Murray also weaves in the political maneuvering of a manipulative high school principal, eager to remove the three independent-minded coaches and replace them with a more malleable and completely unschooled rookie teacher. The conspiracy dramatizes the emerging new world order, which values compliance over integrity and experience.

As 300 pages methodically build to the State Finals, the last hundred chronicle every pitch and emotion as Holy Trinity takes their last game down to the final out. Murray deftly tells us so much about Holy Trinity’s last opponent, Davenport East High, one longs for another 100 pages to tell us their rival team’s story. He draws on years of inner-city high school experience as a teacher and administrator to tell us a perpendicular story that collides with Holy Trinity’s in the final contest.

Murray writes with the perceptiveness of one who has spent decades working with teenagers, tolerating their immaturity while refining their mettle. And he shares their precocious insight into the authenticity of the adults around them. His young characters instinctively recognize the concern behind their old coaches’ barking and the indifference embedded in the new coach’s congeniality.

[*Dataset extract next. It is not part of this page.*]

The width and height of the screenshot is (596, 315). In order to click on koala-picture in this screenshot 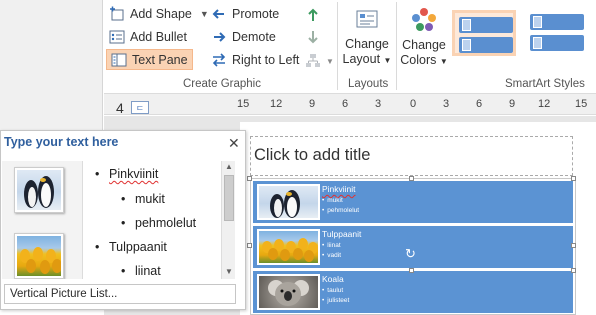, I will do `click(288, 292)`.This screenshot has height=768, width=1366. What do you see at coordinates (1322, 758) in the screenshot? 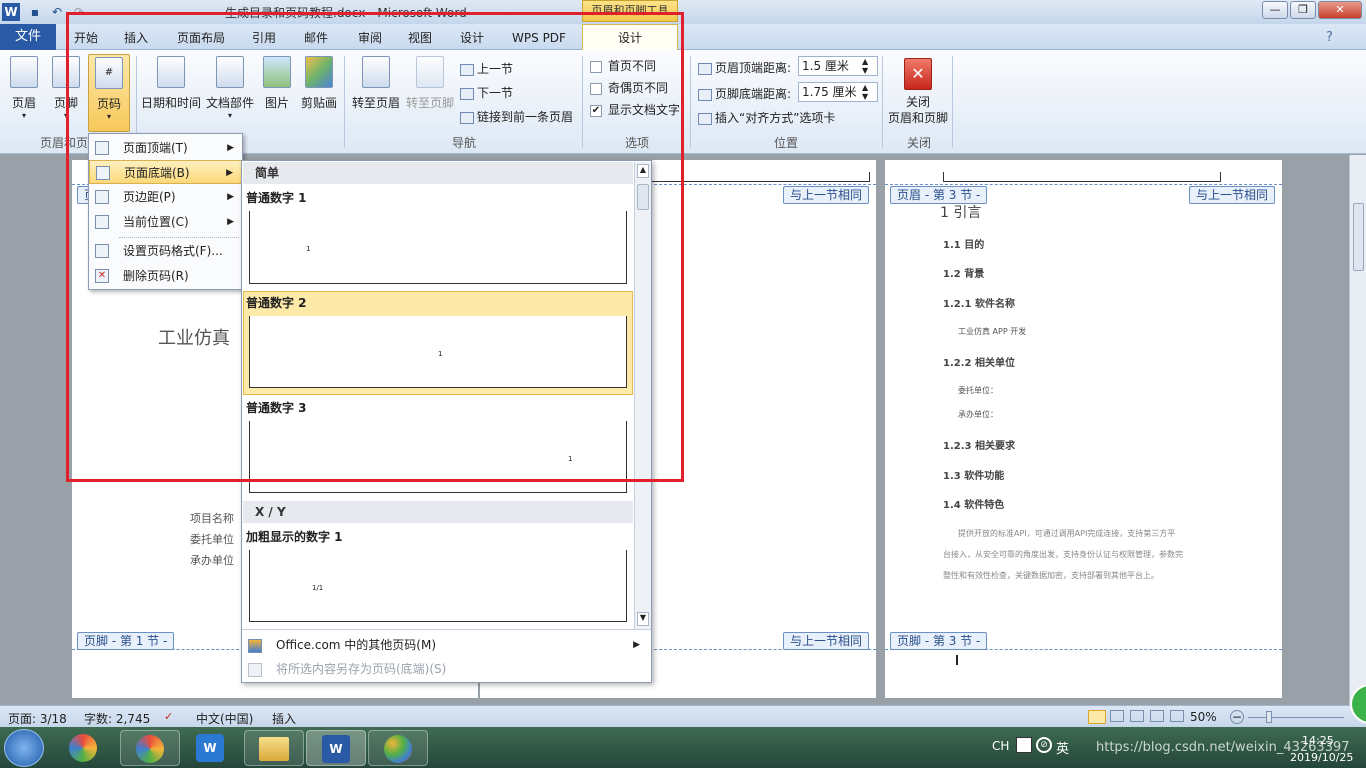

“Dull only to dull minds,” Red Barber is credited with saying of baseball. The game encapsulates that precious moment between boundless, daring energy and quiet, measured wisdom. It attends to what to do, when to do it, and above all, how to react appropriately. To appreciate the drama of a game, as with this story, is to look for the extraordinary in the seemingly mundane.

Murray’s novel mixes Pete Hamill’s pacing and characters with a touch of Mitch Albom’s mysticism. It combines the down-home folksiness of W.P. Kinsella with the throw-at-their heads combativeness of Leo Durocher. Cottage Park is still a hard-drinking, quick-tempered world where men wear a sense of justice on their sleeve and never duck a fight over principle.

Such small town virtues seem a distant, nostalgic memory in these disturbing times. If literature—or baseball for that matter—has anything to teach us in this frenetic, impatient age of ours, it might be the rediscovery of restraint and humility, dedication and hard work—virtues that “the olds” instill in all the boys of Tommy Murray’s summer.